Records for processing:
═══
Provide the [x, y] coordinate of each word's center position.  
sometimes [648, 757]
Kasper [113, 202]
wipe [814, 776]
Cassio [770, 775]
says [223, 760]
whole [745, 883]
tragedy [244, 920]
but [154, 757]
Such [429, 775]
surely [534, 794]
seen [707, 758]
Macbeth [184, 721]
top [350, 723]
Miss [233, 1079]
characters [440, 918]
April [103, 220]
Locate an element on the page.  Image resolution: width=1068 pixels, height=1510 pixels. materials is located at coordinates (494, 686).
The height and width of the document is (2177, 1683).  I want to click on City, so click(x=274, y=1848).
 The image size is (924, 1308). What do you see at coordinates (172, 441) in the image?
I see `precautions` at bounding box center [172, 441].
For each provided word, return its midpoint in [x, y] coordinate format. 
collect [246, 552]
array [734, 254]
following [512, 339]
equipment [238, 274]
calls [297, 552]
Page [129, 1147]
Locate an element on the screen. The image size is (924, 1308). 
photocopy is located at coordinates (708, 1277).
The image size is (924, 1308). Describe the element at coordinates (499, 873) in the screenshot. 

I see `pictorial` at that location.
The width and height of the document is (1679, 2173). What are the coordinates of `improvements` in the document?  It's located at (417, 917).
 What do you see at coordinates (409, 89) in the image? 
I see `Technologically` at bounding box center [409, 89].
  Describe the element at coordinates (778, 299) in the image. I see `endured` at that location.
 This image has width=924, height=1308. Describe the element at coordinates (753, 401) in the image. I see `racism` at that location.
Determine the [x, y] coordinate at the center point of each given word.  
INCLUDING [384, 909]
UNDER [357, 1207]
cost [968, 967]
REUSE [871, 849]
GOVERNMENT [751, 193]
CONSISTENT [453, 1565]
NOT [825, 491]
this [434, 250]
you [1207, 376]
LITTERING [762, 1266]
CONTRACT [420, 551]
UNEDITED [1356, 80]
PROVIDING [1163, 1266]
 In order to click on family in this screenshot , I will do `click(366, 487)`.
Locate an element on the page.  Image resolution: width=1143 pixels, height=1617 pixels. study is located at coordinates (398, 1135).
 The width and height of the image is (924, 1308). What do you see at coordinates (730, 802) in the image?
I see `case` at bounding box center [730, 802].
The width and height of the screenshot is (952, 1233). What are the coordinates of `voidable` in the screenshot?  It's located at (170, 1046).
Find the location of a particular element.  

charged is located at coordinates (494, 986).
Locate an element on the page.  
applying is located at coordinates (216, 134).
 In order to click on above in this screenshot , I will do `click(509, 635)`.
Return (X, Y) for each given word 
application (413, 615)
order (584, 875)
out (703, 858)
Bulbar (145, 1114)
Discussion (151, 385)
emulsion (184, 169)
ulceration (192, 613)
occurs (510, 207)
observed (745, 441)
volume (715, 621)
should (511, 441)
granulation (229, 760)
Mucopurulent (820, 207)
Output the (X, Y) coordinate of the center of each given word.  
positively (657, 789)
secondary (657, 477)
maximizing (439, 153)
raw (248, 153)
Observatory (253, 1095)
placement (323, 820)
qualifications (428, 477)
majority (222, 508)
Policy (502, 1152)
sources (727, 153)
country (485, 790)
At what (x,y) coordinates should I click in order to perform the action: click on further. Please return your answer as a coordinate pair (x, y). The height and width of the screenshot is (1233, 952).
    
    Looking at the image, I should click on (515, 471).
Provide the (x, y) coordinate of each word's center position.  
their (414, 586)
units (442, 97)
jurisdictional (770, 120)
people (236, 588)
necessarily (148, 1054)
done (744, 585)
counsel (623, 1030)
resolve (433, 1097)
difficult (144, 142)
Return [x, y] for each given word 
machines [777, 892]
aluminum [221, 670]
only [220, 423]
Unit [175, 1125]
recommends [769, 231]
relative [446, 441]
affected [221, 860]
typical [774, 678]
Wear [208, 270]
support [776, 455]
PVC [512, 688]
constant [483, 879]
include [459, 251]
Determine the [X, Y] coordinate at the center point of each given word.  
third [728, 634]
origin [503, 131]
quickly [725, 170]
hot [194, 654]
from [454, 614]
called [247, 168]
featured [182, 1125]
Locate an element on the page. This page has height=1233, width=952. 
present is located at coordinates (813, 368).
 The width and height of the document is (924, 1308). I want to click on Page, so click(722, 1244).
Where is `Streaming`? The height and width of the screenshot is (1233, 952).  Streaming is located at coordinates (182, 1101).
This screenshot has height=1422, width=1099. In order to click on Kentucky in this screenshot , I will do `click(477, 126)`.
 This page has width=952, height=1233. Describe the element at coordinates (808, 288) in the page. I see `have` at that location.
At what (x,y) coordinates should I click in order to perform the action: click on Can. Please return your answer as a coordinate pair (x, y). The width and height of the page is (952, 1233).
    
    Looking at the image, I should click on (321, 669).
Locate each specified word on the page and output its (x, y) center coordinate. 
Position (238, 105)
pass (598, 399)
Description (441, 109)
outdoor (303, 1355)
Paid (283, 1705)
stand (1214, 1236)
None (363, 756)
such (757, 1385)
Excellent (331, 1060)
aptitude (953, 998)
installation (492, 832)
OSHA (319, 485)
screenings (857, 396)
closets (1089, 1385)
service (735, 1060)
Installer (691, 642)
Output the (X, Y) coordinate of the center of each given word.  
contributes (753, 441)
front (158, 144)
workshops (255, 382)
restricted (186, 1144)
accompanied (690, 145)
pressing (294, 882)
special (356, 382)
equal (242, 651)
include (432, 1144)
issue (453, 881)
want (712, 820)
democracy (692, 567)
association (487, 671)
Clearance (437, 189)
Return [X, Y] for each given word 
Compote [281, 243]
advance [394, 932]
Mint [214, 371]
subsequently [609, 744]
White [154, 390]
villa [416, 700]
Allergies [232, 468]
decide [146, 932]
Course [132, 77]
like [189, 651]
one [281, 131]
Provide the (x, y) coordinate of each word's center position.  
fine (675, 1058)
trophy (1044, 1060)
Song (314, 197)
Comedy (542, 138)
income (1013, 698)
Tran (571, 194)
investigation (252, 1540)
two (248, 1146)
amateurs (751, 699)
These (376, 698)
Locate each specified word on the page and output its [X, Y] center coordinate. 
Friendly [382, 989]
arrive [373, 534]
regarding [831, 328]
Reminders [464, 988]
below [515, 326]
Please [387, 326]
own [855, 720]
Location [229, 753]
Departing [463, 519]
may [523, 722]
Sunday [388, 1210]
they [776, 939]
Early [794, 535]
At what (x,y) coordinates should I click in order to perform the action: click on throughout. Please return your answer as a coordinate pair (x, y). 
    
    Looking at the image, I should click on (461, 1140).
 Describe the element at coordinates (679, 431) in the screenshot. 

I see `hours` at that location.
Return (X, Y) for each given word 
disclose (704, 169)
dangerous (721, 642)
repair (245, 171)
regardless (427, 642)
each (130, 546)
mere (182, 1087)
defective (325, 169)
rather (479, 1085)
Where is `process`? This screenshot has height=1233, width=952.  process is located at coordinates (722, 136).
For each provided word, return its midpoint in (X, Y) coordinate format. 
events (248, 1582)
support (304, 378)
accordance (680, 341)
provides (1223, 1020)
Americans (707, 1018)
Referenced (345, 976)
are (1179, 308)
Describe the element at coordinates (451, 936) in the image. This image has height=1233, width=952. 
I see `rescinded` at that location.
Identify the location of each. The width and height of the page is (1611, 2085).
═══
Directive:
Can you reproduce the listing above line for line, with nothing changed?

Result of this exercise:
Provide the [x, y] coordinate of each word's center position.  
sometimes [648, 757]
Kasper [113, 202]
wipe [814, 776]
Cassio [770, 775]
says [223, 760]
whole [745, 883]
tragedy [244, 920]
but [154, 757]
Such [429, 775]
surely [534, 794]
seen [707, 758]
Macbeth [184, 721]
top [350, 723]
Miss [233, 1079]
characters [440, 918]
April [103, 220]
Locate an element on the page.  Image resolution: width=1068 pixels, height=1510 pixels. materials is located at coordinates (494, 686).
The height and width of the document is (2177, 1683).  I want to click on City, so click(x=274, y=1848).
 The image size is (924, 1308). What do you see at coordinates (172, 441) in the image?
I see `precautions` at bounding box center [172, 441].
For each provided word, return its midpoint in [x, y] coordinate format. 
collect [246, 552]
array [734, 254]
following [512, 339]
equipment [238, 274]
calls [297, 552]
Page [129, 1147]
Locate an element on the screen. The image size is (924, 1308). 
photocopy is located at coordinates (708, 1277).
The image size is (924, 1308). Describe the element at coordinates (499, 873) in the screenshot. 

I see `pictorial` at that location.
The width and height of the document is (1679, 2173). What are the coordinates of `improvements` in the document?  It's located at (417, 917).
 What do you see at coordinates (409, 89) in the image? 
I see `Technologically` at bounding box center [409, 89].
  Describe the element at coordinates (778, 299) in the image. I see `endured` at that location.
 This image has width=924, height=1308. Describe the element at coordinates (753, 401) in the image. I see `racism` at that location.
Determine the [x, y] coordinate at the center point of each given word.  
INCLUDING [384, 909]
UNDER [357, 1207]
cost [968, 967]
REUSE [871, 849]
GOVERNMENT [751, 193]
CONSISTENT [453, 1565]
NOT [825, 491]
this [434, 250]
you [1207, 376]
LITTERING [762, 1266]
CONTRACT [420, 551]
UNEDITED [1356, 80]
PROVIDING [1163, 1266]
 In order to click on family in this screenshot , I will do `click(366, 487)`.
Locate an element on the page.  Image resolution: width=1143 pixels, height=1617 pixels. study is located at coordinates (398, 1135).
 The width and height of the image is (924, 1308). What do you see at coordinates (730, 802) in the image?
I see `case` at bounding box center [730, 802].
The width and height of the screenshot is (952, 1233). What are the coordinates of `voidable` in the screenshot?  It's located at (170, 1046).
Find the location of a particular element.  

charged is located at coordinates (494, 986).
Locate an element on the page.  
applying is located at coordinates (216, 134).
 In order to click on above in this screenshot , I will do `click(509, 635)`.
Return (X, Y) for each given word 
application (413, 615)
order (584, 875)
out (703, 858)
Bulbar (145, 1114)
Discussion (151, 385)
emulsion (184, 169)
ulceration (192, 613)
occurs (510, 207)
observed (745, 441)
volume (715, 621)
should (511, 441)
granulation (229, 760)
Mucopurulent (820, 207)
Output the (X, Y) coordinate of the center of each given word.  
positively (657, 789)
secondary (657, 477)
maximizing (439, 153)
raw (248, 153)
Observatory (253, 1095)
placement (323, 820)
qualifications (428, 477)
majority (222, 508)
Policy (502, 1152)
sources (727, 153)
country (485, 790)
At what (x,y) coordinates should I click in order to perform the action: click on further. Please return your answer as a coordinate pair (x, y). The height and width of the screenshot is (1233, 952).
    
    Looking at the image, I should click on (515, 471).
Provide the (x, y) coordinate of each word's center position.  
their (414, 586)
units (442, 97)
jurisdictional (770, 120)
people (236, 588)
necessarily (148, 1054)
done (744, 585)
counsel (623, 1030)
resolve (433, 1097)
difficult (144, 142)
Return [x, y] for each given word 
machines [777, 892]
aluminum [221, 670]
only [220, 423]
Unit [175, 1125]
recommends [769, 231]
relative [446, 441]
affected [221, 860]
typical [774, 678]
Wear [208, 270]
support [776, 455]
PVC [512, 688]
constant [483, 879]
include [459, 251]
Determine the [X, Y] coordinate at the center point of each given word.  
third [728, 634]
origin [503, 131]
quickly [725, 170]
hot [194, 654]
from [454, 614]
called [247, 168]
featured [182, 1125]
Locate an element on the page. This page has height=1233, width=952. 
present is located at coordinates (813, 368).
 The width and height of the document is (924, 1308). I want to click on Page, so click(722, 1244).
Where is `Streaming`? The height and width of the screenshot is (1233, 952).  Streaming is located at coordinates (182, 1101).
This screenshot has height=1422, width=1099. In order to click on Kentucky in this screenshot , I will do `click(477, 126)`.
 This page has width=952, height=1233. Describe the element at coordinates (808, 288) in the page. I see `have` at that location.
At what (x,y) coordinates should I click in order to perform the action: click on Can. Please return your answer as a coordinate pair (x, y). The width and height of the page is (952, 1233).
    
    Looking at the image, I should click on (321, 669).
Locate each specified word on the page and output its (x, y) center coordinate. 
Position (238, 105)
pass (598, 399)
Description (441, 109)
outdoor (303, 1355)
Paid (283, 1705)
stand (1214, 1236)
None (363, 756)
such (757, 1385)
Excellent (331, 1060)
aptitude (953, 998)
installation (492, 832)
OSHA (319, 485)
screenings (857, 396)
closets (1089, 1385)
service (735, 1060)
Installer (691, 642)
Output the (X, Y) coordinate of the center of each given word.  
contributes (753, 441)
front (158, 144)
workshops (255, 382)
restricted (186, 1144)
accompanied (690, 145)
pressing (294, 882)
special (356, 382)
equal (242, 651)
include (432, 1144)
issue (453, 881)
want (712, 820)
democracy (692, 567)
association (487, 671)
Clearance (437, 189)
Return [X, Y] for each given word 
Compote [281, 243]
advance [394, 932]
Mint [214, 371]
subsequently [609, 744]
White [154, 390]
villa [416, 700]
Allergies [232, 468]
decide [146, 932]
Course [132, 77]
like [189, 651]
one [281, 131]
Provide the (x, y) coordinate of each word's center position.  
fine (675, 1058)
trophy (1044, 1060)
Song (314, 197)
Comedy (542, 138)
income (1013, 698)
Tran (571, 194)
investigation (252, 1540)
two (248, 1146)
amateurs (751, 699)
These (376, 698)
Locate each specified word on the page and output its [X, Y] center coordinate. 
Friendly [382, 989]
arrive [373, 534]
regarding [831, 328]
Reminders [464, 988]
below [515, 326]
Please [387, 326]
own [855, 720]
Location [229, 753]
Departing [463, 519]
may [523, 722]
Sunday [388, 1210]
they [776, 939]
Early [794, 535]
At what (x,y) coordinates should I click in order to perform the action: click on throughout. Please return your answer as a coordinate pair (x, y). 
    
    Looking at the image, I should click on (461, 1140).
 Describe the element at coordinates (679, 431) in the screenshot. 

I see `hours` at that location.
Return (X, Y) for each given word 
disclose (704, 169)
dangerous (721, 642)
repair (245, 171)
regardless (427, 642)
each (130, 546)
mere (182, 1087)
defective (325, 169)
rather (479, 1085)
Where is `process`? This screenshot has height=1233, width=952.  process is located at coordinates (722, 136).
For each provided word, return its midpoint in (X, Y) coordinate format. 
events (248, 1582)
support (304, 378)
accordance (680, 341)
provides (1223, 1020)
Americans (707, 1018)
Referenced (345, 976)
are (1179, 308)
Describe the element at coordinates (451, 936) in the image. This image has height=1233, width=952. 
I see `rescinded` at that location.
Identify the location of each. The width and height of the page is (1611, 2085).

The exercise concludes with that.